TASK DESCRIPTION: Starting at the line that contains "Where should I click to: Click" in the listing below, write out every line word for word until you have written the line that contains "Task: Open Elon Musk's black hole avatar".

**** LISTED ENTRIES

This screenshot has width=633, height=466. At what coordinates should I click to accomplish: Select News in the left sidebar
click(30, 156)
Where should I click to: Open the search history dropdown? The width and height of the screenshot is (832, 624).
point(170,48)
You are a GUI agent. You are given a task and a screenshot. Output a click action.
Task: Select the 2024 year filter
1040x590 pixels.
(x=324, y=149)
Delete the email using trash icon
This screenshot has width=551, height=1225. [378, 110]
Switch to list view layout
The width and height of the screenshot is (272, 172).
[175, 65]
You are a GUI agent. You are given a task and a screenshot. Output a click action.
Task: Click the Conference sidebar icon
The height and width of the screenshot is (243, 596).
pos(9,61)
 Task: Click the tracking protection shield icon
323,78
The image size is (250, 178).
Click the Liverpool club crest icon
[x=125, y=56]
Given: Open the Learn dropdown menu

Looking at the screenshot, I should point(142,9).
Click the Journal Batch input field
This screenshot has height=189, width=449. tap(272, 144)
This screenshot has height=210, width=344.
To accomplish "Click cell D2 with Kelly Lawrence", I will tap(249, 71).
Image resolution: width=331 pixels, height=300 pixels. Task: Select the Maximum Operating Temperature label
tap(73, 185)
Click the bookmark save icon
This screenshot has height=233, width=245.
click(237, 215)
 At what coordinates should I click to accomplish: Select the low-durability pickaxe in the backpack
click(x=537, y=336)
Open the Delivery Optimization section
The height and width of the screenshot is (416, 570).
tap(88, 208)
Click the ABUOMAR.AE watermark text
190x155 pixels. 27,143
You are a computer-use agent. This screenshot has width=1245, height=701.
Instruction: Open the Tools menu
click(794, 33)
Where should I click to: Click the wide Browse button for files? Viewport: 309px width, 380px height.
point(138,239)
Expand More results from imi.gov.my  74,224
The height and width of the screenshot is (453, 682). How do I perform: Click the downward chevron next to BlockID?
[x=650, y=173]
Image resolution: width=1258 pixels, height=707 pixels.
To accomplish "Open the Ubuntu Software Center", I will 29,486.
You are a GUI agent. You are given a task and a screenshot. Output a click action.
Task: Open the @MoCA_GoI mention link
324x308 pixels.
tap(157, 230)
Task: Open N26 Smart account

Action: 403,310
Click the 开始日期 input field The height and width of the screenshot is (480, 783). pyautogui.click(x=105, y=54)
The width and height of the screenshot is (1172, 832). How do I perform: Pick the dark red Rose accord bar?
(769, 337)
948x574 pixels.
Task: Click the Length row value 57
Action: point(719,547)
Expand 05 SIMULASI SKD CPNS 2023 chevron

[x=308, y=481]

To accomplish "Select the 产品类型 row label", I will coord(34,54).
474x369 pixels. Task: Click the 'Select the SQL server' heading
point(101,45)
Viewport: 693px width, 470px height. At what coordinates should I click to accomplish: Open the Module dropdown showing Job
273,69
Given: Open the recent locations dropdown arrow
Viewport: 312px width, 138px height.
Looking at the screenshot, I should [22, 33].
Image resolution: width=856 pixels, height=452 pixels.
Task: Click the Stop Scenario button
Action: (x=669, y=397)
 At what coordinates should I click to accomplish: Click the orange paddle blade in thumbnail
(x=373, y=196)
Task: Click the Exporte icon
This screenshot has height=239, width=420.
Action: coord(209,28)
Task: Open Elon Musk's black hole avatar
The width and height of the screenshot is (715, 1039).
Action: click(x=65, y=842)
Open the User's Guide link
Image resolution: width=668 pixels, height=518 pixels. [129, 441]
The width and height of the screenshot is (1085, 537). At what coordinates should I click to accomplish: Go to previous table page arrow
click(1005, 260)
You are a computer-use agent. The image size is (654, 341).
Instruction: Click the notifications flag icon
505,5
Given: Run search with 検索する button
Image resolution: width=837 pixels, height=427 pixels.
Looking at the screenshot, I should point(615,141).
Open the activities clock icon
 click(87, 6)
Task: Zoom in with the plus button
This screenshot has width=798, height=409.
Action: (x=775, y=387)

********

WRITTEN SOLUTION:
Where should I click to: Click the wide Browse button for files? Viewport: 309px width, 380px height.
point(138,239)
Expand More results from imi.gov.my  74,224
The height and width of the screenshot is (453, 682). How do I perform: Click the downward chevron next to BlockID?
[x=650, y=173]
Image resolution: width=1258 pixels, height=707 pixels.
To accomplish "Open the Ubuntu Software Center", I will 29,486.
You are a GUI agent. You are given a task and a screenshot. Output a click action.
Task: Open the @MoCA_GoI mention link
324x308 pixels.
tap(157, 230)
Task: Open N26 Smart account

Action: 403,310
Click the 开始日期 input field The height and width of the screenshot is (480, 783). pyautogui.click(x=105, y=54)
The width and height of the screenshot is (1172, 832). How do I perform: Pick the dark red Rose accord bar?
(769, 337)
948x574 pixels.
Task: Click the Length row value 57
Action: point(719,547)
Expand 05 SIMULASI SKD CPNS 2023 chevron

[x=308, y=481]

To accomplish "Select the 产品类型 row label", I will coord(34,54).
474x369 pixels. Task: Click the 'Select the SQL server' heading
point(101,45)
Viewport: 693px width, 470px height. At what coordinates should I click to accomplish: Open the Module dropdown showing Job
273,69
Given: Open the recent locations dropdown arrow
Viewport: 312px width, 138px height.
Looking at the screenshot, I should [22, 33].
Image resolution: width=856 pixels, height=452 pixels.
Task: Click the Stop Scenario button
Action: (x=669, y=397)
 At what coordinates should I click to accomplish: Click the orange paddle blade in thumbnail
(x=373, y=196)
Task: Click the Exporte icon
This screenshot has height=239, width=420.
Action: coord(209,28)
Task: Open Elon Musk's black hole avatar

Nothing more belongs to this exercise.